Ensuite, Shibuya. Ce carrefour mythique où des écrans LED géants diffusent des publicités venues du monde entier. Bentley y a fait passer un montage de FULL SEND pendant que la Continental GT S en livrée Shinkansen défilait en bas. Et le soir, Mai Ikuzawa, directrice de la création externe de Bentley et fille du pilote légendaire Tetsu Ikuzawa, a organisé un événement ouvert à Shinjuku, où ont afflué supercars, classiques et builds de tuning venus de tout Tokyo.
Pour Bentley elle-même, c’est un changement de ton. La Continental GT a toujours été une voiture de long parcours rapide. Mais les nouvelles GT S et Supersports doivent montrer autre chose — un caractère de pilote. Il ne suffit plus aux clients de savoir que la voiture est chère et assemblée à la main. La marque doit prouver qu’elle est émotionnelle, qu’elle a sa place à côté de la culture tuner et qu’elle intéresse un public qui juge les voitures à leur présence, pas à leur logo.
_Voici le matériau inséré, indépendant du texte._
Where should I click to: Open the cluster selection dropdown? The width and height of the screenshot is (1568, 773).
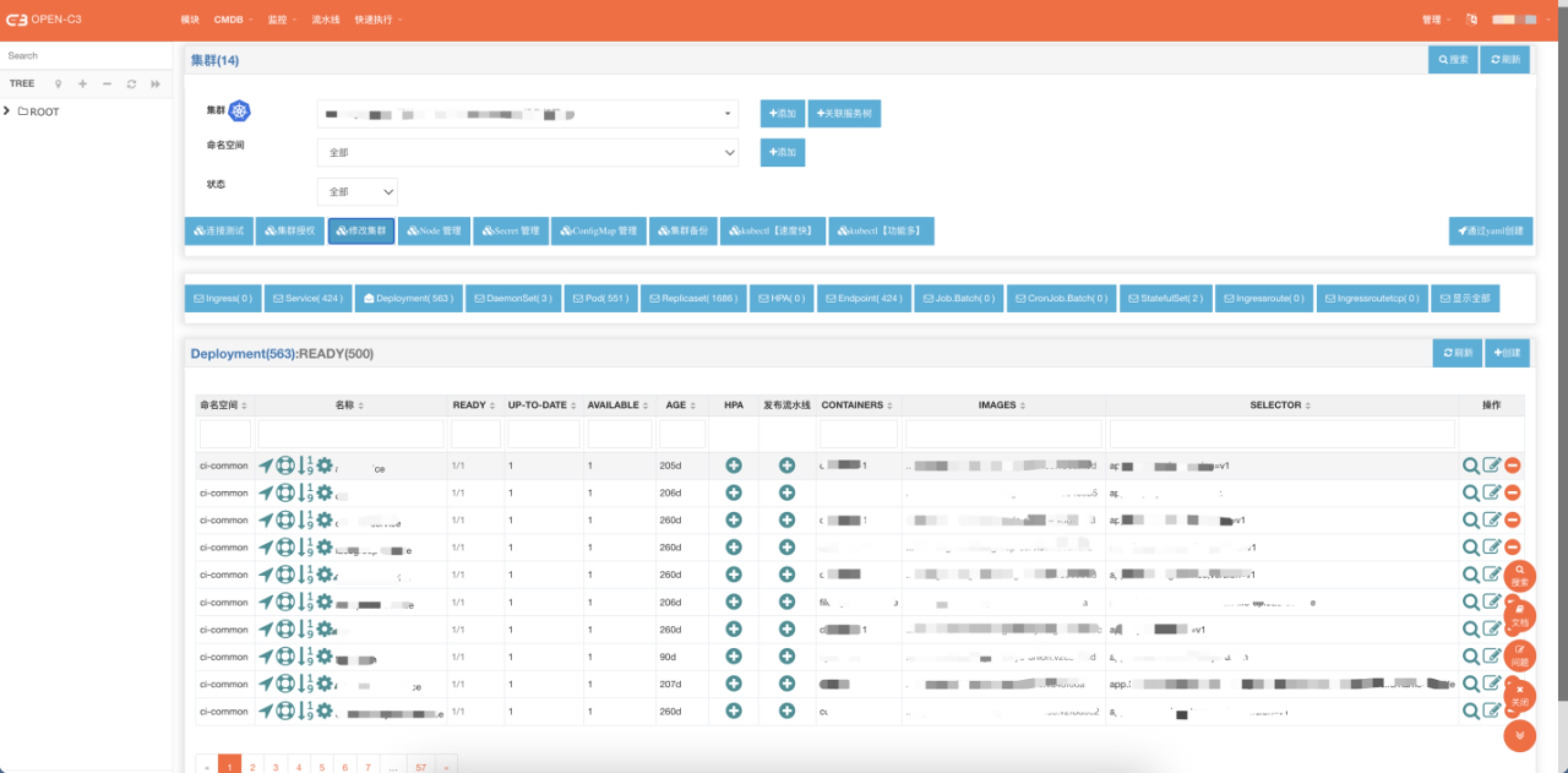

Le marché japonais est parfait pour cette expérience. Deux des cultures auto les plus fortes au monde y cohabitent : l’amour traditionnel d’un artisanat impeccable et une scène JDM puissante qui célèbre le détail, l’individualité et une image reconnaissable. C’est pourquoi Bentley n’a pas seulement amené deux nouveaux coupés. La marque les a tissés dans le contexte local : Tokyo Tower, Daikoku, Shibuya, Shinjuku cars and coffee — et la participation de Mai Ikuzawa a donné à l’ensemble un code véritablement local.
Le sens commercial, c’est le rajeunissement de l’image de marque. Bentley ne veut plus rester la voiture d’un club fermé de propriétaires, où le statut et le configurateur Mulliner décident de tout. À l’époque où les marques de luxe se comportent de plus en plus comme des maisons de mode, ce qui compte ce sont les événements, les images, les collaborations culturelles et le sentiment de rareté. Le Tokyo Takeover, c’est exactement ça — pas montrer une voiture, mais en faire un élément de la scène urbaine.
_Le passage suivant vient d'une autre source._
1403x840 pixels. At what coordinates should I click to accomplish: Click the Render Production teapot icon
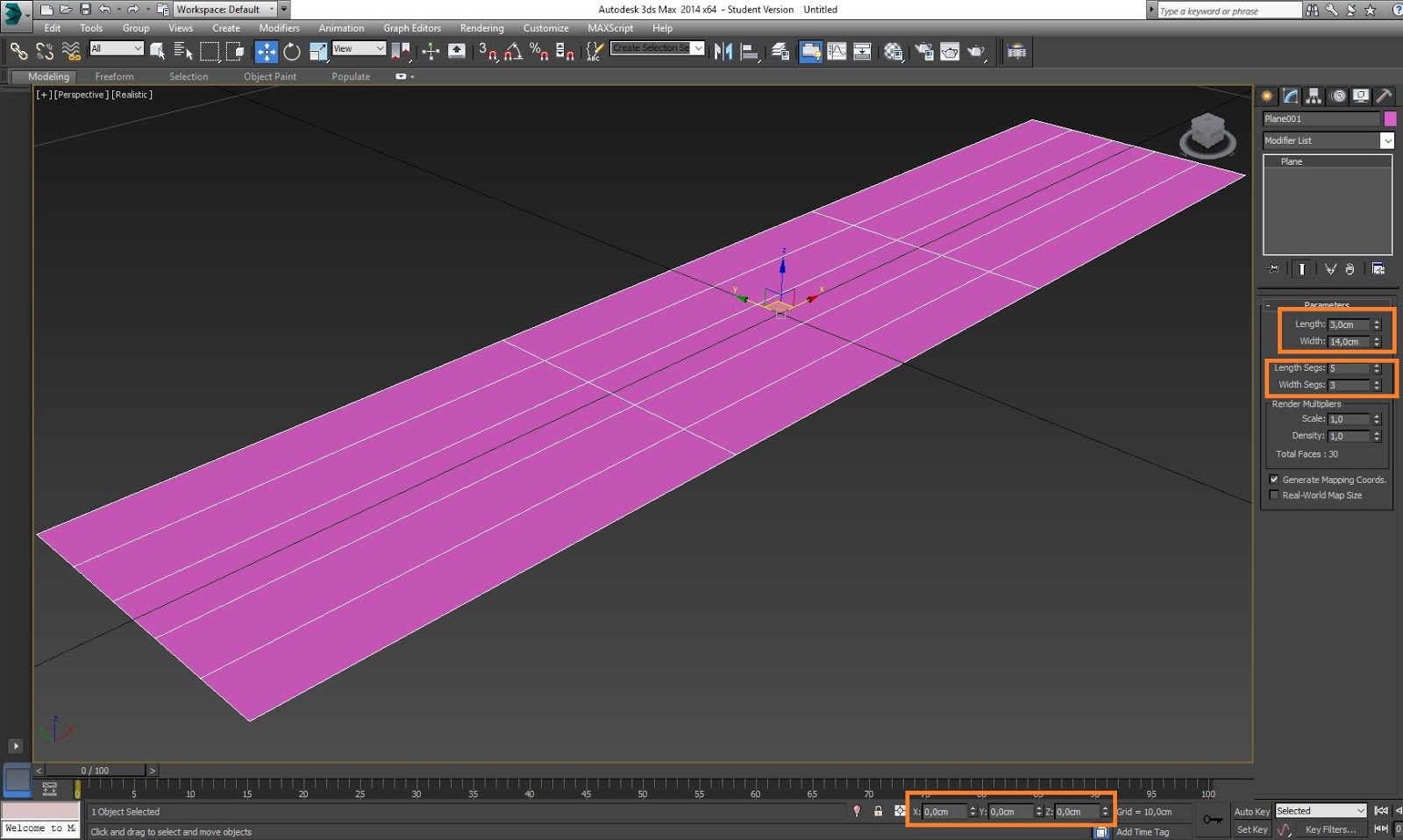click(975, 51)
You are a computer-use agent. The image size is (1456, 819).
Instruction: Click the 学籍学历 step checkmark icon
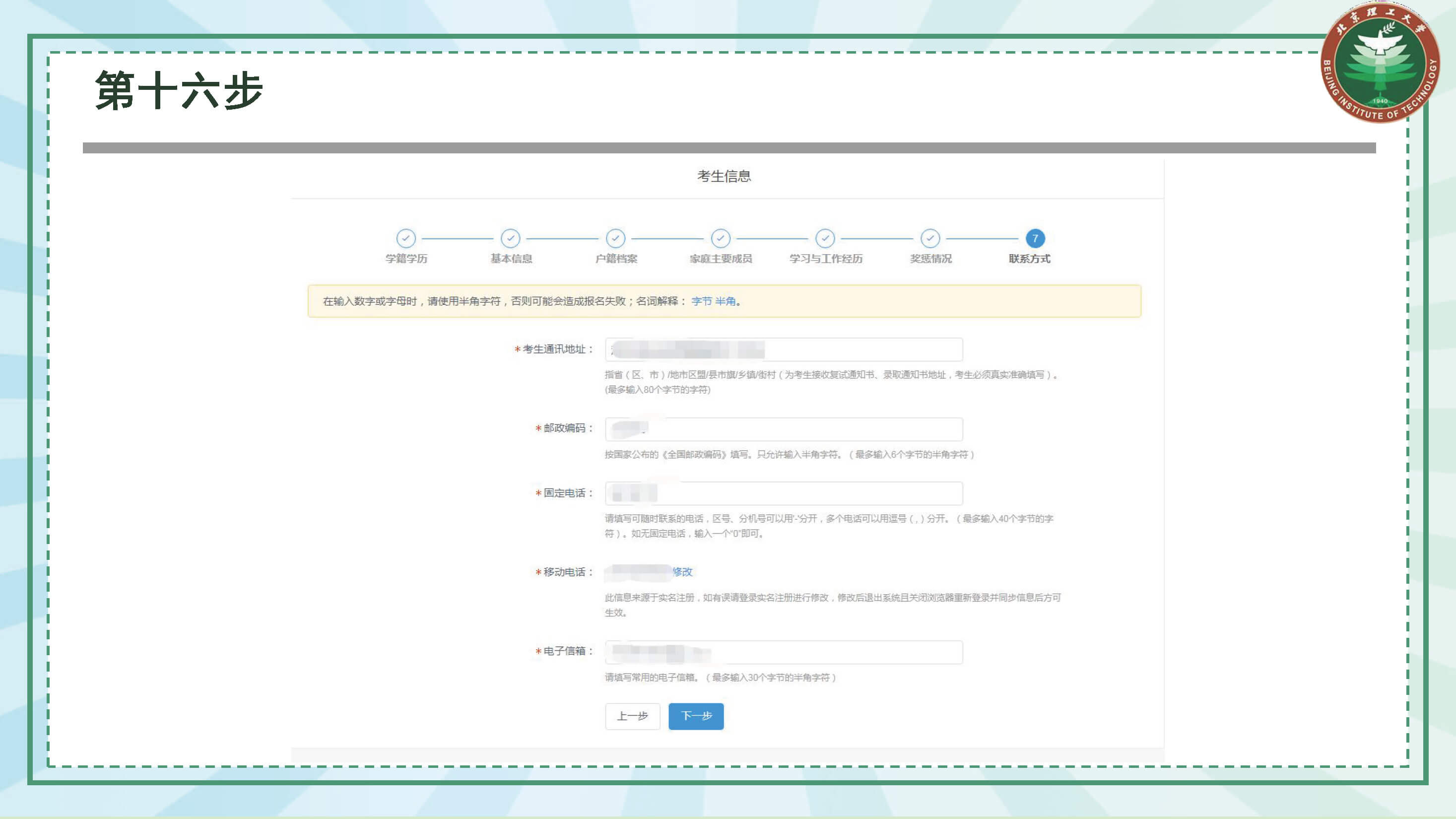406,239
La concurrence sur ce terrain est variée. Rolls-Royce ne s’aventure presque pas dans la culture pilote. Ferrari et Lamborghini vivent dans le monde des supercars. Porsche se sent chez elle dans les rassemblements d’enthousiastes. Et Toyota Century cherche à transformer le luxe japonais retenu en marque globale à part. Bentley occupe une position intermédiaire — plus sportive que Rolls-Royce, plus luxueuse que Porsche, plus britannique que n’importe quel projet d’ultra-luxe japonais.
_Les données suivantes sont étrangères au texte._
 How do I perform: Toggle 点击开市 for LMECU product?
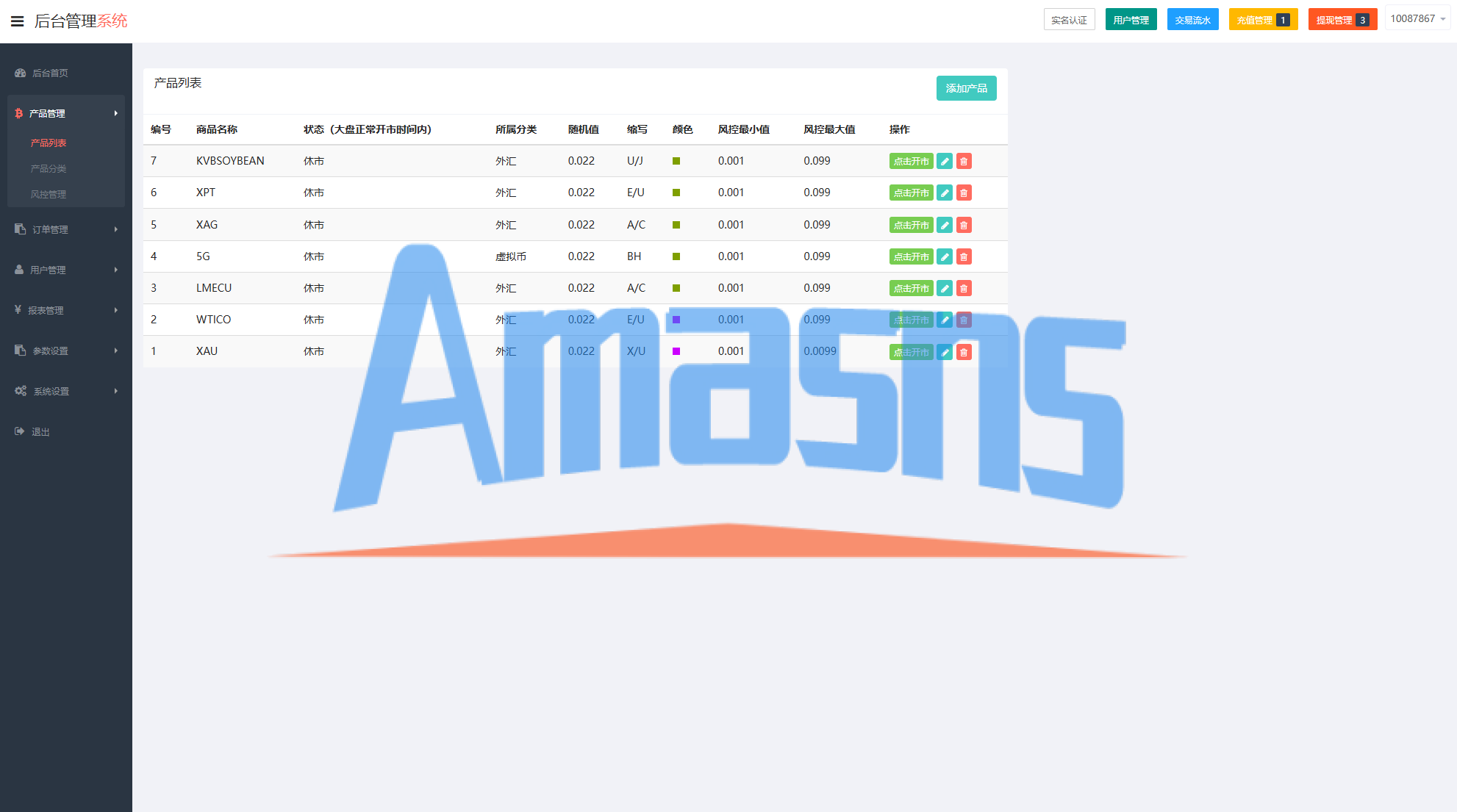click(x=911, y=289)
Le Tokyo Takeover a rendu une chose limpide. Bentley ne veut plus seulement être impeccablement cher. La marque tente de parler directement à la culture auto — et au Japon, la conversation a particulièrement bien pris. Ici, même un GT ultra-luxueux doit prouver qu’il a non seulement un prix, mais aussi un caractère.